Mark Evans: Charging Forward

The ingenious artist proudly speaks about his specially commissioned artwork, which has now formed a monumental part of the prestigious The St. Regis Kuala Lumpur’s private art collection.

The relationship between the sport of polo and the revered St. Regis brand has long been regarded as one of unparalleled kinship, dating as far back to the early 20th century. The swanky new The St. Regis Kuala Lumpur celebrates this longstanding tradition with an exceptional commissioned artwork by respected Welsh artist, Mark Evans.

Strategically placed at two areas – the front desk and concierge – in the grand lobby, the specially commissioned diptych features two hand-etched murals depicting a pulsating polo game. Upon entering the room, one will immediately experience a gripping sensation, almost akin to stepping inside an exhilarating polo game. “What Mark captures very well is the point of contact and energy. You can see the players and the horses are about to crash into each other, and that their mallets are raised and they are about to hit the ball. It’s all about that moment of capturing the energy and point of contact that is building up,” explains Carmen Chua, CEO of ONE IFC, who commissioned Evans for the artwork.

Chua acknowledges that equestrian art in the past was usually associated with being dull and uninspiring but Evans has managed to breathe new life into it through his artwork. The dynamic duo, who have forged a trusted friendship when they first met in 2009, began discussing about realising their vision in 2010. It took six gruelling years to complete before the specially commissioned diptych was finally revealed to the public in May 2016.

The process itself is a long, laborious effort as Evans had to first break the rules on how the sport of polo is photographed. “It is a very dangerous game and the photographers are usually in a safe zone away from the field but that was not going to work for me as I wouldn’t be able to capture the energy. I needed to be right in the heart of the action. So I lay on the ground with my camera and let the horses ride over me. I wanted to capture the action from the ball’s point of view,” Evans, who clad in a leather jacket of his own, explains. The result is a rare visceral view of the sport of polo from a never-been-seen-before angle as the ball was placed just three feet away from the camera lens in order to capture the moment prior to contact. “It’s about taking people on a journey to somewhere they have never been before. I don’t think anyone has ever walked into the middle of a polo game,” Evans reasons.

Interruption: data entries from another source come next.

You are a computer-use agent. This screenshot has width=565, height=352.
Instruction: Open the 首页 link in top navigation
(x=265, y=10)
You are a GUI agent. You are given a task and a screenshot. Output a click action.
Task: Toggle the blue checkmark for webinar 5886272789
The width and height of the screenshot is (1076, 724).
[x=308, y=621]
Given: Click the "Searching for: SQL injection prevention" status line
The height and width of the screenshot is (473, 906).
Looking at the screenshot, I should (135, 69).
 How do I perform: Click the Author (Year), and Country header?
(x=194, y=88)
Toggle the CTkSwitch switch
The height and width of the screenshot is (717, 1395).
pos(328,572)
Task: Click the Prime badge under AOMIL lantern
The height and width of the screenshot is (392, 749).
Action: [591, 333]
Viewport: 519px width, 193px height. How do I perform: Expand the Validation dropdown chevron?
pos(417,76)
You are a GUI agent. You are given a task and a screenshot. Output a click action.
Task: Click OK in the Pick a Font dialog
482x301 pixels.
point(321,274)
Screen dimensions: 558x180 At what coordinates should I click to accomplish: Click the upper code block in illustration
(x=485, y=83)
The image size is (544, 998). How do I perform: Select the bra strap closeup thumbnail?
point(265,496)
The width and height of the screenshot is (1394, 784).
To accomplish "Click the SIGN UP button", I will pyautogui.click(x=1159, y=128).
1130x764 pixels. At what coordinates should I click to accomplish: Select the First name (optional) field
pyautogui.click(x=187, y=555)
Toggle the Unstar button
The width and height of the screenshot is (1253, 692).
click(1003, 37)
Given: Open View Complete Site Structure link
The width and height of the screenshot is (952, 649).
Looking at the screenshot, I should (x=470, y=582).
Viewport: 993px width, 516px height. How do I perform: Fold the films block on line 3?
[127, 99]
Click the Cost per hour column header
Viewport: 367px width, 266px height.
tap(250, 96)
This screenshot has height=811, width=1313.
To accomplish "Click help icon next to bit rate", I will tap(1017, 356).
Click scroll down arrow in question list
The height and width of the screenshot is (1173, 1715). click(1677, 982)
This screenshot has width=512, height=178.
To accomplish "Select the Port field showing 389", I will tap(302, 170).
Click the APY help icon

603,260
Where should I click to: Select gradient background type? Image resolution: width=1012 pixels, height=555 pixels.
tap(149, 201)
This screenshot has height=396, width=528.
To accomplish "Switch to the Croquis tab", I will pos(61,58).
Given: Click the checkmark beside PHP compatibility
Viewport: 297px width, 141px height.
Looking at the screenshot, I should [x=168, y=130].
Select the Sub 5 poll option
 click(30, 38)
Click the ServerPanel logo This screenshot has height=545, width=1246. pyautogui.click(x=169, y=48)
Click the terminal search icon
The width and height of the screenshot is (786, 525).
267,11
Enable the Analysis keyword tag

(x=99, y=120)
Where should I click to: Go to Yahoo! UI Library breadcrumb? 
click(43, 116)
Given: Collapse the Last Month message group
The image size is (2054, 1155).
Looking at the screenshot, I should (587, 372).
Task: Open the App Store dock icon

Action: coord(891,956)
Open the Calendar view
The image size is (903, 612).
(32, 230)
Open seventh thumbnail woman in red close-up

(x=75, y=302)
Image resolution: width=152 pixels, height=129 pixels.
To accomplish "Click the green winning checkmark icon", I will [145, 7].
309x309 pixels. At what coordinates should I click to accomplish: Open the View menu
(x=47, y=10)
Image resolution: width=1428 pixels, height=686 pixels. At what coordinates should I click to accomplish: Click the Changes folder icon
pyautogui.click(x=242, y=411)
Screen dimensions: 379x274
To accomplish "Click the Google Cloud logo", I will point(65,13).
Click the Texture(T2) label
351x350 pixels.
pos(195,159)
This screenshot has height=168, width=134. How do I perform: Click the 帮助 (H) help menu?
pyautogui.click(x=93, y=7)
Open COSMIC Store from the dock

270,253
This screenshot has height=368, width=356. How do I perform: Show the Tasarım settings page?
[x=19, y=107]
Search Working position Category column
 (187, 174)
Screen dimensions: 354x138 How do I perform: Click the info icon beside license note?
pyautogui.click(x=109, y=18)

Once he narrowed down the images to the select two with Chua, Evans travelled to Italy in search of the finest cow hides. The creative process soon turned technical as the process of prepping the leather using various upholstering, waxing and tanning techniques took six months before Evans even had a chance to bring his knives out.
It took three years for Evans to complete the hand carving of the two panels using his unconventional tools of knives and scalpel blades. “I have hundreds of knives, but I only have 20 that I use frequently and 12 of those are my favourites,” he says. Evans’ technique is unique as it involves the removal and micro-sculpting of the leather to within a tenth of a millimetre. The method itself borders obsession, as he etches right through the polished surface, teasing out tiny microfibre of suede, a refined skill which requires painstaking precision and incessant focus.

The pressure is further fuelled by the prospect that each incision made is irreversible as opposed to a painter who is able to correct any mistakes easily. Evans’ foray into this new medium of art was the result of an accident that occurred while he was trying to remove a blood stain on his leather jacket using his knife. “It’s been 16 years since I started working with leather and as you’re working on it for hours and hours, you become obsessed with it. I’m carving into something that was once alive and now I’m creating something beautiful out of it. What’s visceral about leather is that it is not synthetic, it is real,” Evans states before adding on, “I think there’s something about skin as well, when we first meet and shake hands, the first point of contact is skin. So conceptually for me, I love working with leather.”

Aptly named Grace Thunders, Evans describes the artwork’s name as a play on oxymoron. “Grace is a word that speaks of elegance, beauty and swiftness. That is how horses move. They are very graceful but when you’re lying on the ground or riding in a game of polo, it’s dangerous and actually quite brutal,” he explains earnestly. Despite the daunting prospect that there is no room for error, the biggest challenge for Evans while completing this artwork lies in the installation process. “Photographing the images, laying it on the ground, creating the work – that’s not a problem. But the installation was terrifying because I’d never done anything this big and it was out of my control,” he openly admits. As the two large panels were too big for his studio, Evans created the artwork in three parts – dividing it into the leg section, centre section and top section.

He describes his collaboration with Chua as a really good experience, as they constantly challenged each other and that the tension of ideas motivated him. “You don’t always get that when you have a commission but with Carmen, it was great. We had this grand idea and we were able to execute it,” he says candidly.

As a young boy who grew up in a family farm in North Wales, Evans is surprisingly allergic to horses. “I’m constantly in this battle with my allergy to horses and now my studio is on a farm with horses,” he laughs. “Horses have enabled mankind to travel and there’s a very special bond between men and horses. It’s an international language so I think the game of polo really speaks that language,” he sums it up deftly.